Given exercise: Retype each of the following items word for word, keeping every line as it is.

-- Start The records --

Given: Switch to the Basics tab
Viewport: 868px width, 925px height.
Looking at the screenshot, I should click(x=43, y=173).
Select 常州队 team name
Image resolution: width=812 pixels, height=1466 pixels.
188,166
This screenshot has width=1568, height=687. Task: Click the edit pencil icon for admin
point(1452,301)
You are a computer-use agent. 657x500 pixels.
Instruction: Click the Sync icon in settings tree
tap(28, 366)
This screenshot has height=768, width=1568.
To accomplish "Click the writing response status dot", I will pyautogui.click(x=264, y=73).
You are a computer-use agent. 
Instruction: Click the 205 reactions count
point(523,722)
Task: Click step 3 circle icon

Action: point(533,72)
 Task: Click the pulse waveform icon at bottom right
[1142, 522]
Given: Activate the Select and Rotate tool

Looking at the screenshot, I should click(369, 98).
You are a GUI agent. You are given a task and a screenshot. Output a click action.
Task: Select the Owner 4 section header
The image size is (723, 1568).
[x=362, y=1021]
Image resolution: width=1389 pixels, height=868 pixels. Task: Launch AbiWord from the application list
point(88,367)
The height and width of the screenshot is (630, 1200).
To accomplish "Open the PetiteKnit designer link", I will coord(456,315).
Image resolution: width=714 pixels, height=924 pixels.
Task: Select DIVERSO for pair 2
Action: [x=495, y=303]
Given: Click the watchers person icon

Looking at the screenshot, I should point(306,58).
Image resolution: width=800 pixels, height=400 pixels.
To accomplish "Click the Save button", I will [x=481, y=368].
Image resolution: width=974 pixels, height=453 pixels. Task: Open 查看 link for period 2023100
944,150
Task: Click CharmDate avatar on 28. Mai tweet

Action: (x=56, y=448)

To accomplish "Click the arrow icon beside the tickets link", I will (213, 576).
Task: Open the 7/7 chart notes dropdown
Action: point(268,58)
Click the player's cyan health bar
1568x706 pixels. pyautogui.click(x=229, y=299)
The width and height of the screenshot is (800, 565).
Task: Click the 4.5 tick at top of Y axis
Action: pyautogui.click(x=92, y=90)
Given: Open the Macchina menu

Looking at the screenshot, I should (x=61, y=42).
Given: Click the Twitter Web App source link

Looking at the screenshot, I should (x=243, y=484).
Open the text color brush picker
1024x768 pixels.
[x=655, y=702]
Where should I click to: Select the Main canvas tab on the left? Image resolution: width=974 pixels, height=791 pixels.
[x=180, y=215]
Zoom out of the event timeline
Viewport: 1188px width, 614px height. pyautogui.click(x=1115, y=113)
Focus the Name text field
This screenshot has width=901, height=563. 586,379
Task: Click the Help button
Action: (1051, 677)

-- End The records --

Answer to this exercise:
Given: Switch to the Basics tab
Viewport: 868px width, 925px height.
Looking at the screenshot, I should click(x=43, y=173).
Select 常州队 team name
Image resolution: width=812 pixels, height=1466 pixels.
188,166
This screenshot has width=1568, height=687. Task: Click the edit pencil icon for admin
point(1452,301)
You are a computer-use agent. 657x500 pixels.
Instruction: Click the Sync icon in settings tree
tap(28, 366)
This screenshot has height=768, width=1568.
To accomplish "Click the writing response status dot", I will pyautogui.click(x=264, y=73).
You are a computer-use agent. 
Instruction: Click the 205 reactions count
point(523,722)
Task: Click step 3 circle icon

Action: point(533,72)
 Task: Click the pulse waveform icon at bottom right
[1142, 522]
Given: Activate the Select and Rotate tool

Looking at the screenshot, I should click(369, 98).
You are a GUI agent. You are given a task and a screenshot. Output a click action.
Task: Select the Owner 4 section header
The image size is (723, 1568).
[x=362, y=1021]
Image resolution: width=1389 pixels, height=868 pixels. Task: Launch AbiWord from the application list
point(88,367)
The height and width of the screenshot is (630, 1200).
To accomplish "Open the PetiteKnit designer link", I will coord(456,315).
Image resolution: width=714 pixels, height=924 pixels.
Task: Select DIVERSO for pair 2
Action: [x=495, y=303]
Given: Click the watchers person icon

Looking at the screenshot, I should point(306,58).
Image resolution: width=800 pixels, height=400 pixels.
To accomplish "Click the Save button", I will [x=481, y=368].
Image resolution: width=974 pixels, height=453 pixels. Task: Open 查看 link for period 2023100
944,150
Task: Click CharmDate avatar on 28. Mai tweet

Action: (x=56, y=448)

To accomplish "Click the arrow icon beside the tickets link", I will (213, 576).
Task: Open the 7/7 chart notes dropdown
Action: point(268,58)
Click the player's cyan health bar
1568x706 pixels. pyautogui.click(x=229, y=299)
The width and height of the screenshot is (800, 565).
Task: Click the 4.5 tick at top of Y axis
Action: pyautogui.click(x=92, y=90)
Given: Open the Macchina menu

Looking at the screenshot, I should (x=61, y=42).
Given: Click the Twitter Web App source link

Looking at the screenshot, I should (x=243, y=484).
Open the text color brush picker
1024x768 pixels.
[x=655, y=702]
Where should I click to: Select the Main canvas tab on the left? Image resolution: width=974 pixels, height=791 pixels.
[x=180, y=215]
Zoom out of the event timeline
Viewport: 1188px width, 614px height. pyautogui.click(x=1115, y=113)
Focus the Name text field
This screenshot has width=901, height=563. 586,379
Task: Click the Help button
Action: (1051, 677)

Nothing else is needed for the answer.